Task goal
Arrange the lines below as a numbered list, leaving out any blank lines.

------ Provided material

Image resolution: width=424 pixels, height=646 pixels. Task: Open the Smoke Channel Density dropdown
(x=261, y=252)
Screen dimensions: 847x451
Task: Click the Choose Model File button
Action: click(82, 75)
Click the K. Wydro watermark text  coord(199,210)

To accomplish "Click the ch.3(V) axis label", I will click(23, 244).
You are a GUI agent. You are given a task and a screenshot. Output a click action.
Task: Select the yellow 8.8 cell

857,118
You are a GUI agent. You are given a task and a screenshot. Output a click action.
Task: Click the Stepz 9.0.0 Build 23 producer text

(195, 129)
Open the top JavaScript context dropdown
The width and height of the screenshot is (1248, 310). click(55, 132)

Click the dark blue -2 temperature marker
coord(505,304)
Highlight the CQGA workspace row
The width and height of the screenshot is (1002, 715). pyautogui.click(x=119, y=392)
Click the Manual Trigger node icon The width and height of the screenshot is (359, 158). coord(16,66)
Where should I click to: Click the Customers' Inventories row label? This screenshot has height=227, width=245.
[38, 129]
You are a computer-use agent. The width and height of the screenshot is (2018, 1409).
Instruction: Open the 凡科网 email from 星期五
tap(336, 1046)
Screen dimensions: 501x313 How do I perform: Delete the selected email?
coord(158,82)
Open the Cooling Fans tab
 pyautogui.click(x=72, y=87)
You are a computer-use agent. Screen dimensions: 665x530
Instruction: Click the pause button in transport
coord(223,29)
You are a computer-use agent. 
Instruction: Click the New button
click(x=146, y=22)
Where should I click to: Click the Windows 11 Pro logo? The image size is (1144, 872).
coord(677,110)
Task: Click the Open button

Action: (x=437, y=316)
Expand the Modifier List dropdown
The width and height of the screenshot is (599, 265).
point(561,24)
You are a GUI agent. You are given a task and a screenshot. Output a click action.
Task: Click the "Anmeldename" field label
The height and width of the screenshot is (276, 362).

------------

Full output
1. Image resolution: width=424 pixels, height=646 pixels. Task: Open the Smoke Channel Density dropdown
2. (x=261, y=252)
3. Screen dimensions: 847x451
4. Task: Click the Choose Model File button
5. Action: click(82, 75)
6. Click the K. Wydro watermark text  coord(199,210)
7. To accomplish "Click the ch.3(V) axis label", I will click(23, 244).
8. You are a GUI agent. You are given a task and a screenshot. Output a click action.
9. Task: Select the yellow 8.8 cell
10. 857,118
11. You are a GUI agent. You are given a task and a screenshot. Output a click action.
12. Task: Click the Stepz 9.0.0 Build 23 producer text
13. (195, 129)
14. Open the top JavaScript context dropdown
15. The width and height of the screenshot is (1248, 310). click(55, 132)
16. Click the dark blue -2 temperature marker
17. coord(505,304)
18. Highlight the CQGA workspace row
19. The width and height of the screenshot is (1002, 715). pyautogui.click(x=119, y=392)
20. Click the Manual Trigger node icon The width and height of the screenshot is (359, 158). coord(16,66)
21. Where should I click to: Click the Customers' Inventories row label? This screenshot has height=227, width=245.
22. [38, 129]
23. You are a computer-use agent. The width and height of the screenshot is (2018, 1409).
24. Instruction: Open the 凡科网 email from 星期五
25. tap(336, 1046)
26. Screen dimensions: 501x313 How do I perform: Delete the selected email?
27. coord(158,82)
28. Open the Cooling Fans tab
29.  pyautogui.click(x=72, y=87)
30. You are a computer-use agent. Screen dimensions: 665x530
31. Instruction: Click the pause button in transport
32. coord(223,29)
33. You are a computer-use agent. 
34. Instruction: Click the New button
35. click(x=146, y=22)
36. Where should I click to: Click the Windows 11 Pro logo? The image size is (1144, 872).
37. coord(677,110)
38. Task: Click the Open button
39. Action: (x=437, y=316)
40. Expand the Modifier List dropdown
41. The width and height of the screenshot is (599, 265).
42. point(561,24)
43. You are a GUI agent. You are given a task and a screenshot. Output a click action.
44. Task: Click the "Anmeldename" field label
45. The height and width of the screenshot is (276, 362).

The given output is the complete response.